* ACTION ITEM
Nothing in the records may be dropped. Retype them all exactly.

*** RECORDS SHOWN ***

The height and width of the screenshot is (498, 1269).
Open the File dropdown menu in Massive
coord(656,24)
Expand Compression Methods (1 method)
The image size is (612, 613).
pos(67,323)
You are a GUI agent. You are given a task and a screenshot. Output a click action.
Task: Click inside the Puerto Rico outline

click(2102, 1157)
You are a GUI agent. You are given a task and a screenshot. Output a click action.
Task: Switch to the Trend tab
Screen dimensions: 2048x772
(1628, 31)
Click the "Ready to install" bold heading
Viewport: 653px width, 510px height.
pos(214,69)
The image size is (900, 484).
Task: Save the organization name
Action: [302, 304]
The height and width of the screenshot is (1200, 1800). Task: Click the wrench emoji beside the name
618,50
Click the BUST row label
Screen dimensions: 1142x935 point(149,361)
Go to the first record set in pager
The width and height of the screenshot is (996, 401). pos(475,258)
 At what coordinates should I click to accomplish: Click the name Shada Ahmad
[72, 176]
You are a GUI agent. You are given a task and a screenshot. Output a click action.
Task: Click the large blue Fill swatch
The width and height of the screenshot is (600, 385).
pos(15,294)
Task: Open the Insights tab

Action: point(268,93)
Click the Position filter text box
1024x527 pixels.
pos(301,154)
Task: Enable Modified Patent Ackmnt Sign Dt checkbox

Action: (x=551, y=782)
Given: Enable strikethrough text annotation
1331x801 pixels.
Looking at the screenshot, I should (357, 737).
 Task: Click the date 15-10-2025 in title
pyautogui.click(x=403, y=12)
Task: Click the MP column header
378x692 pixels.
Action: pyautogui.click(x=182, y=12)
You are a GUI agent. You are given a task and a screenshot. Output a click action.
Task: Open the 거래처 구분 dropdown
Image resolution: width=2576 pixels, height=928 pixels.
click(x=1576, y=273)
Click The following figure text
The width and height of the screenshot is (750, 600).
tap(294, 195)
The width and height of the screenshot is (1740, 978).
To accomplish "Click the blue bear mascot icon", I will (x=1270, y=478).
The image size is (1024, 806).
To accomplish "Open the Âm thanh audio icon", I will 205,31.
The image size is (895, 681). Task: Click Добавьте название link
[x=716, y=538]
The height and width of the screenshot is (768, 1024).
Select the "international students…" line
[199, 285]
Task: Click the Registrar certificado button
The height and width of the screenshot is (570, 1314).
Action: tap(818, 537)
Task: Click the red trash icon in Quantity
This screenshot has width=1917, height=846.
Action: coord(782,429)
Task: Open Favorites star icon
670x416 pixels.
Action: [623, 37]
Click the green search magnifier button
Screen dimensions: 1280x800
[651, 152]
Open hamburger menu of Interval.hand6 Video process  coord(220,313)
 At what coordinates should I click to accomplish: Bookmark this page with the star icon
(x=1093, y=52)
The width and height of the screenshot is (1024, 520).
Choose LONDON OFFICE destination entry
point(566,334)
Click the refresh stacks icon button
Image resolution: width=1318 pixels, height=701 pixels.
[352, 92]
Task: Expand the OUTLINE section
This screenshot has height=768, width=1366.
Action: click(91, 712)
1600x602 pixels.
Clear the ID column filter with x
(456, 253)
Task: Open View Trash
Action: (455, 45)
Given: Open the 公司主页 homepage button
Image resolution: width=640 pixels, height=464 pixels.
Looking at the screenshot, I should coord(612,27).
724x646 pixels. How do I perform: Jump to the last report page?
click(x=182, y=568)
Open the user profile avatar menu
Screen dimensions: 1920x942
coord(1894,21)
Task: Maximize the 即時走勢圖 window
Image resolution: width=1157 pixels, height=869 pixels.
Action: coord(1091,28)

*** End of RECORDS SHOWN ***

* ANSWER SECTION
The height and width of the screenshot is (498, 1269).
Open the File dropdown menu in Massive
coord(656,24)
Expand Compression Methods (1 method)
The image size is (612, 613).
pos(67,323)
You are a GUI agent. You are given a task and a screenshot. Output a click action.
Task: Click inside the Puerto Rico outline

click(2102, 1157)
You are a GUI agent. You are given a task and a screenshot. Output a click action.
Task: Switch to the Trend tab
Screen dimensions: 2048x772
(1628, 31)
Click the "Ready to install" bold heading
Viewport: 653px width, 510px height.
pos(214,69)
The image size is (900, 484).
Task: Save the organization name
Action: [302, 304]
The height and width of the screenshot is (1200, 1800). Task: Click the wrench emoji beside the name
618,50
Click the BUST row label
Screen dimensions: 1142x935 point(149,361)
Go to the first record set in pager
The width and height of the screenshot is (996, 401). pos(475,258)
 At what coordinates should I click to accomplish: Click the name Shada Ahmad
[72, 176]
You are a GUI agent. You are given a task and a screenshot. Output a click action.
Task: Click the large blue Fill swatch
The width and height of the screenshot is (600, 385).
pos(15,294)
Task: Open the Insights tab

Action: point(268,93)
Click the Position filter text box
1024x527 pixels.
pos(301,154)
Task: Enable Modified Patent Ackmnt Sign Dt checkbox

Action: (x=551, y=782)
Given: Enable strikethrough text annotation
1331x801 pixels.
Looking at the screenshot, I should (357, 737).
 Task: Click the date 15-10-2025 in title
pyautogui.click(x=403, y=12)
Task: Click the MP column header
378x692 pixels.
Action: pyautogui.click(x=182, y=12)
You are a GUI agent. You are given a task and a screenshot. Output a click action.
Task: Open the 거래처 구분 dropdown
Image resolution: width=2576 pixels, height=928 pixels.
click(x=1576, y=273)
Click The following figure text
The width and height of the screenshot is (750, 600).
tap(294, 195)
The width and height of the screenshot is (1740, 978).
To accomplish "Click the blue bear mascot icon", I will (x=1270, y=478).
The image size is (1024, 806).
To accomplish "Open the Âm thanh audio icon", I will 205,31.
The image size is (895, 681). Task: Click Добавьте название link
[x=716, y=538]
The height and width of the screenshot is (768, 1024).
Select the "international students…" line
[199, 285]
Task: Click the Registrar certificado button
The height and width of the screenshot is (570, 1314).
Action: tap(818, 537)
Task: Click the red trash icon in Quantity
This screenshot has width=1917, height=846.
Action: coord(782,429)
Task: Open Favorites star icon
670x416 pixels.
Action: [623, 37]
Click the green search magnifier button
Screen dimensions: 1280x800
[651, 152]
Open hamburger menu of Interval.hand6 Video process  coord(220,313)
 At what coordinates should I click to accomplish: Bookmark this page with the star icon
(x=1093, y=52)
The width and height of the screenshot is (1024, 520).
Choose LONDON OFFICE destination entry
point(566,334)
Click the refresh stacks icon button
Image resolution: width=1318 pixels, height=701 pixels.
[352, 92]
Task: Expand the OUTLINE section
This screenshot has height=768, width=1366.
Action: click(91, 712)
1600x602 pixels.
Clear the ID column filter with x
(456, 253)
Task: Open View Trash
Action: (455, 45)
Given: Open the 公司主页 homepage button
Image resolution: width=640 pixels, height=464 pixels.
Looking at the screenshot, I should coord(612,27).
724x646 pixels. How do I perform: Jump to the last report page?
click(x=182, y=568)
Open the user profile avatar menu
Screen dimensions: 1920x942
coord(1894,21)
Task: Maximize the 即時走勢圖 window
Image resolution: width=1157 pixels, height=869 pixels.
Action: coord(1091,28)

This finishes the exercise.